The camera that the bellows came out of was a graphic arts camera with a v. heavy vacuum back. I'd do almost anything to avoid having to run a noisy vacuum pump---I might could live with a quite one and it wouldn't solve the use of "miniature" film in giant film holders which might be nice for tests. I suspect that if I build this camera I'm going to have to make my own film to afford to be able to use it and I'm originally trained as a chemist and have wanted to try this for years. If so, I might just put the "film" (emulsion) on plexiglas, which is not as rigid as glass might be better, if only because it wouldn't have waves, just a single dip, or at least I think so.
Do these low tack adhesives remain low tack for a long time? Is it hard to get the residue off? When I first started this LF game I taped bits of 35 mm film into 4x5 holders just to have something to try and the electrical tape was a poor choice---it lifted the paint off the septa of the holders, it left gobs of adhesive behind. Yuck.
I believe Drew is right that for crucial scientific applications (astronomy surveys) the negative of choice was something a lot like tech pan on glass since you couldn't know for sure where your camera would point and sag would mess up measurements.
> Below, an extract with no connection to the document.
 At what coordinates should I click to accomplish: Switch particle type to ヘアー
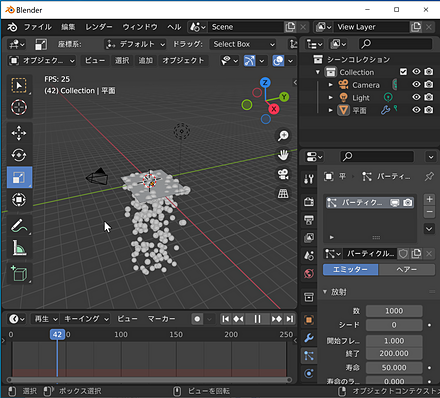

I'm pretty sure that the original holders for glass plates did use 8x10 pieces of glass and when those were retrofitted or additionally fitted with metal inserts for thinner flexible film the film size had to be reduced slightly to fit in the metal holders and ever since 8x10 film hasn't been actually quite 8x10. Somewhere I have some non-modern standard ?Kodak? 8x10 holders like that. I'm not sure where you get glass or plexiglas thin enough but I'd have to dig a while to find them to measure things, sorry.
I don't know what the toxicity would be from spray adhesives. Many things, potentially. I've used high strength spray adhesive for affixing formica to telescope bearing surfaces but I always spray it in the driveway well away from the cars. These days the propellant is likely butane (or similar) which is what Bic lighters run on. Safe from explosion propellants like freon being disallowed. More than a few wet plate practitioners died in fires, ether and ethanol and nitrocellulose all being either motor fuels, or components of smokeless gunpowder, this in an era when a darkroom light was probably red-glassed kerosene lantern. I don't want any of us to suffer that kind of fate or any toxicity. I'd like to try some wet plate and dags for bragging rights, but I'm not really in a hurry and don't want to make it an ongoing thing. Gelatin emulsions offer a lot of advantages.